Par voie d’amendement, je soumettrai à la discussion la question des ordres professionnels paramédicaux, particulièrement celui des infirmiers sur lequel j’ai travaillé depuis 2013. J’ai auditionné de nombreux acteurs : l’Ordre national des infirmiers – ONI –, les syndicats, divers représentants des professionnels libéraux et salariés, les représentations locales de l’ONI et, tout simplement, de nombreuses infirmières en exercice, mais également le Haut conseil des professions paramédicales.

Depuis sa création en 2006, l’Ordre national des infirmiers n’est pas parvenu à convaincre : une majorité de la profession, tant libérale que salariée, est opposée à cette instance. Alors que près de 600 000 personnes sont titulaires du diplôme en France, moins de 30 000 infirmiers et infirmières ont voté lors des dernières élections, soit 5 % de la profession, malgré une forte incitation des nouveaux recrutés. L’ordre n’est pas représentatif de la profession. Il crée des tensions au sein d’une profession qui a besoin d’un rassemblement et d’une évolution du métier, en lien avec les autres professionnels de santé.

Il conviendrait donc de réexaminer les missions dévolues à l’ordre, dans un souci de simplification et afin d’éviter les doublons, notamment concernant la démographie et la régulation de la profession. La réorganisation envisagée devrait être effectuée en lien avec les agences régionales de santé, le Haut conseil des professions paramédicales et les tribunaux de droit commun. Elle supposerait de veiller à trouver des solutions pour le personnel exerçant dans ces structures. Si la majorité de notre assemblée ne souhaitait pas supprimer l’Ordre national des infirmiers, je proposerais que l’adhésion des infirmiers soit rendue facultative afin de régler le risque juridique lié à la non-adhésion d’une majorité de professionnels.

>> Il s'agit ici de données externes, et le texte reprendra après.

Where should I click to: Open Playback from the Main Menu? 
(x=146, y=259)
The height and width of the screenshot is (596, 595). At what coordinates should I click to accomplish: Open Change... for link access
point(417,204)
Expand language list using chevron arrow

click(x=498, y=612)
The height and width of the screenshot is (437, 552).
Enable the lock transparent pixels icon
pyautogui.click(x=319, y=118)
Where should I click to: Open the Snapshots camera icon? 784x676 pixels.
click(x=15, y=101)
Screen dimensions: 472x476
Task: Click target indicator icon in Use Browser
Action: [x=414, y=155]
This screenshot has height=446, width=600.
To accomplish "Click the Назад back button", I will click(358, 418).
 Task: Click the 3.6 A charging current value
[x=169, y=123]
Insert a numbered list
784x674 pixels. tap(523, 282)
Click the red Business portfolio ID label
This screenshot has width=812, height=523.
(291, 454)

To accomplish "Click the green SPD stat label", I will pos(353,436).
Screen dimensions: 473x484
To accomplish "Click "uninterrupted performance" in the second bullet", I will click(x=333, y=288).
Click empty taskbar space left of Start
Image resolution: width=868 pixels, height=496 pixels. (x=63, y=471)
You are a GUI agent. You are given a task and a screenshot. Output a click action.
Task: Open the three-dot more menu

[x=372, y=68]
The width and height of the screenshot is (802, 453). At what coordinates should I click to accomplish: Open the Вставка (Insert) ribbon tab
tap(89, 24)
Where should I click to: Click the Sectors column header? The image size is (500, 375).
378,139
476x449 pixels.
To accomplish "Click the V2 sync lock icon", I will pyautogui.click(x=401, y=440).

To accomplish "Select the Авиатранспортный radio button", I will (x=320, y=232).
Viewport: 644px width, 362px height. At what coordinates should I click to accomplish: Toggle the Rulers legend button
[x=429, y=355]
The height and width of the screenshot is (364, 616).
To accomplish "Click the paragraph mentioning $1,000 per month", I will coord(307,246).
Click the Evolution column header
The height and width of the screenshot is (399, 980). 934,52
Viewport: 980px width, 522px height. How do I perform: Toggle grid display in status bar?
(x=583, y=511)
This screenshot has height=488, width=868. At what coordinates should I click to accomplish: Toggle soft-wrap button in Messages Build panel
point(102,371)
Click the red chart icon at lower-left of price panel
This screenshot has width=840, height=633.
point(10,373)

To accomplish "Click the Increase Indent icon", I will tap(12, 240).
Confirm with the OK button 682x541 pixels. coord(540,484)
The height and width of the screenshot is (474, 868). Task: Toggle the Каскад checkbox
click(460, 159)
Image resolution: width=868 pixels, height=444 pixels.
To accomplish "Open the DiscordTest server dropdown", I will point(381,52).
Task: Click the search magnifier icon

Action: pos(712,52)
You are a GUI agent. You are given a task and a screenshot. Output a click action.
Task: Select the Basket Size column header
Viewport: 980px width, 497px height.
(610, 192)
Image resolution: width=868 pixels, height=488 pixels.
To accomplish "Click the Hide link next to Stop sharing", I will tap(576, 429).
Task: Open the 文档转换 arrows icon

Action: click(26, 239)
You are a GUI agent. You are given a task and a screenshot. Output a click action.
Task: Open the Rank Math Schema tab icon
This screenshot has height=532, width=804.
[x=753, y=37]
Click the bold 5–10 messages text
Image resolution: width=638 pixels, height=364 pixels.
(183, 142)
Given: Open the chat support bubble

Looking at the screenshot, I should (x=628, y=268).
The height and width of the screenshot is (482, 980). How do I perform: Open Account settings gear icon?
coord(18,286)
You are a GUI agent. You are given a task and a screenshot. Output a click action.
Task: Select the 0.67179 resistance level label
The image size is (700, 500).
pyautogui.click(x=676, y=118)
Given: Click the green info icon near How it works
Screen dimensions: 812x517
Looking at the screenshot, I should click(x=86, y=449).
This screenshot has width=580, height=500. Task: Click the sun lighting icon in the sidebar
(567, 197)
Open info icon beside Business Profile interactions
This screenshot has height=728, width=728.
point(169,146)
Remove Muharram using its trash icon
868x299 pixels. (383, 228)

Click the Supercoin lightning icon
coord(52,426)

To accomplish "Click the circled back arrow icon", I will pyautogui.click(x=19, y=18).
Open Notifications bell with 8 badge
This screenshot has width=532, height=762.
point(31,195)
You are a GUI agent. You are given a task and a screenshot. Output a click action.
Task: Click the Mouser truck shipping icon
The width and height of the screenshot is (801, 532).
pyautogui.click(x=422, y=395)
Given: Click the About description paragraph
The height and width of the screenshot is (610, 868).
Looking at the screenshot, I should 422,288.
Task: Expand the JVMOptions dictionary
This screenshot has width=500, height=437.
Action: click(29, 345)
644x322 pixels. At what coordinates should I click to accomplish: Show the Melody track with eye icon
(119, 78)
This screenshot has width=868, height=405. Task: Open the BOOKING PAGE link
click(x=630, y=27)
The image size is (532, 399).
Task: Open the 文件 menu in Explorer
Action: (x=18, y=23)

Cette proposition vaut pour l’ensemble des ordres paramédicaux créés depuis 2004.

Ce projet de loi va susciter de nombreuses discussions. Je souhaite que celles-ci soient constructives et aboutissent à un bon compromis, déjà bien engagé, qui préserve les objectifs fixés par notre majorité, marqueurs d’une politique de gauche solide et solidaire. Je sais pouvoir compter sur votre détermination au service de la santé de tous et partout.